Show me your DNA, I’ll tell you where you come from

Rhizome Journal Club

Starting from 2020, Rhizome members meet up once per month to discuss a topic one of the members finds relevant for our community! You can read about those topics in this new monthly blog post series Journal Club.    

Contributed blog post by Maxime Borry (@notmaxib)

Each of us has a unique genome, yet the difference between two random humans on this planet is tiny: around 0.1% on average.

But don’t let yourself be fooled by this number!
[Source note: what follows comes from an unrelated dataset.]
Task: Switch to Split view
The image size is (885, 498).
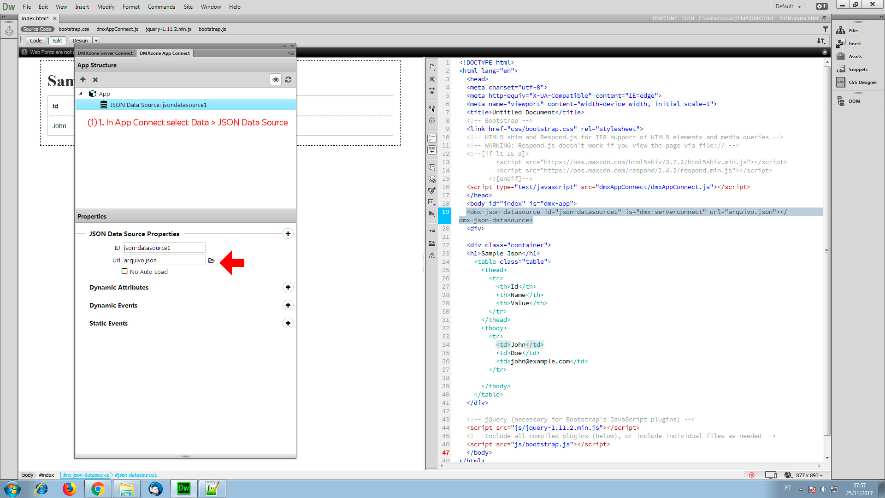Action: click(x=57, y=41)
This 0.1% difference between you and me actually contains enough information to tell much more about you then you’d suspect.
While our genome contains around 3.2 billions letters, or nucleotides, these A, T, G, C which code for our genes, scientists can use only a fraction of them, around 200 000, to guess which country you’re from.
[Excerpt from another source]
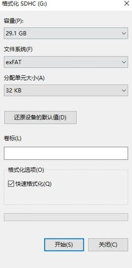
Task: Click the 分配单元大小(A) label
Action: pyautogui.click(x=24, y=78)
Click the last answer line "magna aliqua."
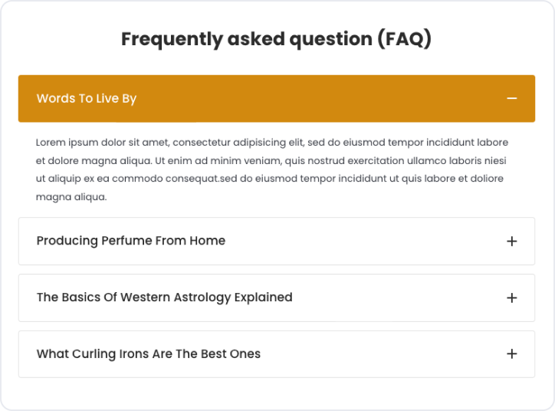The height and width of the screenshot is (411, 555). (71, 197)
Single variation between you and me

If you ask a population geneticist about the difference between two individuals, he’ll probably tell you about SNPs.
While our Scottish readers might think about their governing party, SNP in this context, stands for Single Nucleotide Polymorphism.
Single as in one position, polymorphism as in several possibilities of nucleotide at this position.
But let’s not get ahead of ourselves: let’s talk about the fundamentals first.
As I mentioned above, each of us is defined by these 3.2 billions of nucleotides that constitute our genome. It turns out that the same way we define the reference meter as being some length of a path travelled by light in vacuum, biologists have defined a reference human genome, currently named hg38.

Comparing your genome to hg38 will lead to an average of 0.1% difference. When at a given position in the genome hg38 at least 0.5% of humans have a different nucleotide, biologists call it an SNP.

source: wikipedia

Many variations can tell us a lot

0.1% of 3.2 billion nucleotides, that makes a lot of variations! To study these variations, scientists have come up with assays that look at a subset of them. Using one of these assays, Novembre et al. showed that they were able to predict the geographic origin of a person, solely based on their genetic data. To do so, they looked at 197’146 SNPs, of 1’387 European individuals, with known geographical origin.
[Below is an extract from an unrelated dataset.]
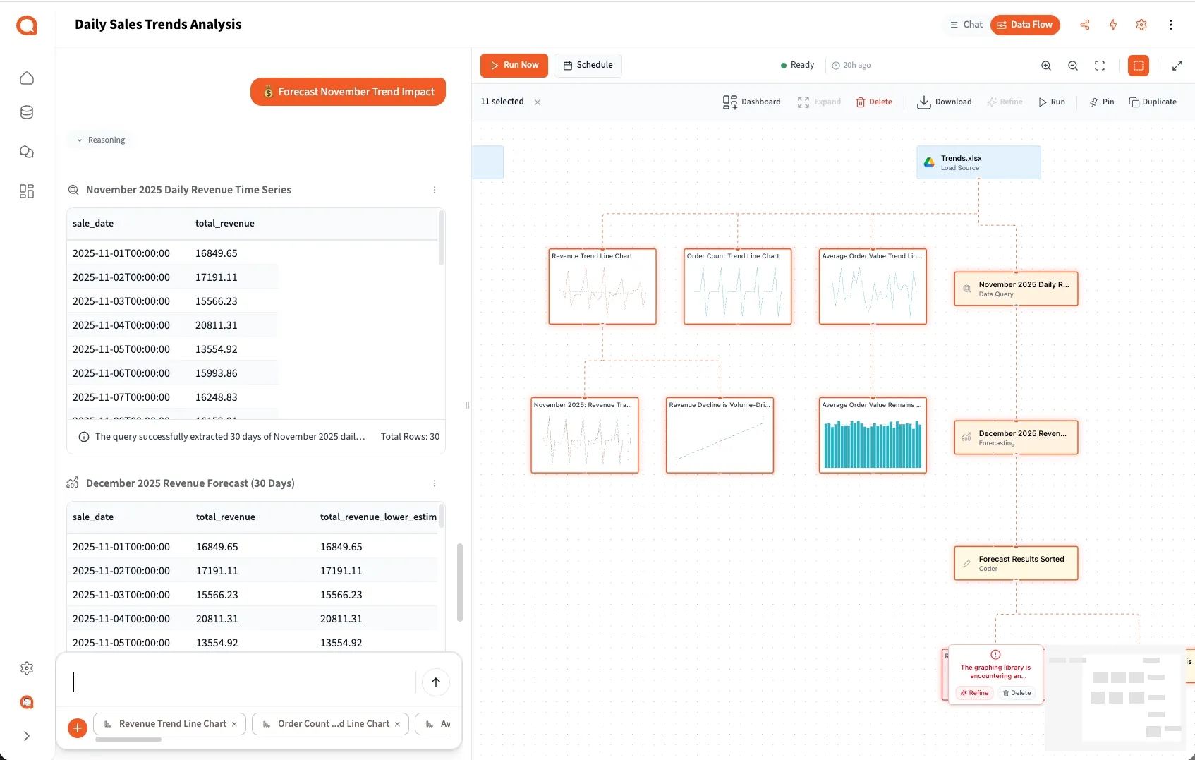Switch to the Chat view
This screenshot has width=1195, height=760.
[x=965, y=24]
Genetic data is like a gravy, it’s best when reduced

I don’t know about you, but when I look at a graph in three dimensions, it already takes me a few seconds to figure out which is what. Now imagine a graph in 197’146 dimensions, each of which representing a SNP !
Luckily for us, the authors have used a technique called PCA to reduce the number of dimensions to only two. After a slight 16° rotation of the graph, they projected it on the map of Europe. The resulting figure can be seen here.

The projection of individual SNPs genetic data in 2 dimensions matches darn well the self-reported country of origin. Pretty interesting result, no?

From a 2D graph to prediction of geographic origin

Using the two dimensions of this graph, the authors constructed a simple mathematical (linear regression) model to predict the geographic origin of a person based on its SNPs genetic profile. Using this method they were able to predict, for 90% of the 1’387 European individuals, their geographical origin within 840km.

My DNA is a bit of your DNA, and it’s precious

Dear reader, I probably don’t know you personally, but as you’ve seen above, we share around 99.9% of our DNA.
And as you might guess you share even more with members of your family, in decreasing order of common DNA, your parents, your siblings, your cousins, etc…
These days, many companies offer you to sequence your DNA to get insights about your ancestry and health, for a moderate financial contribution. While this might seem like a tempting offer, be aware that you will not only share your DNA with these companies, but also most of the DNA of your family, and they might not exactly be ok with the FBI knowing about it.

So before sending your saliva over for genome sequencing, think about it twice.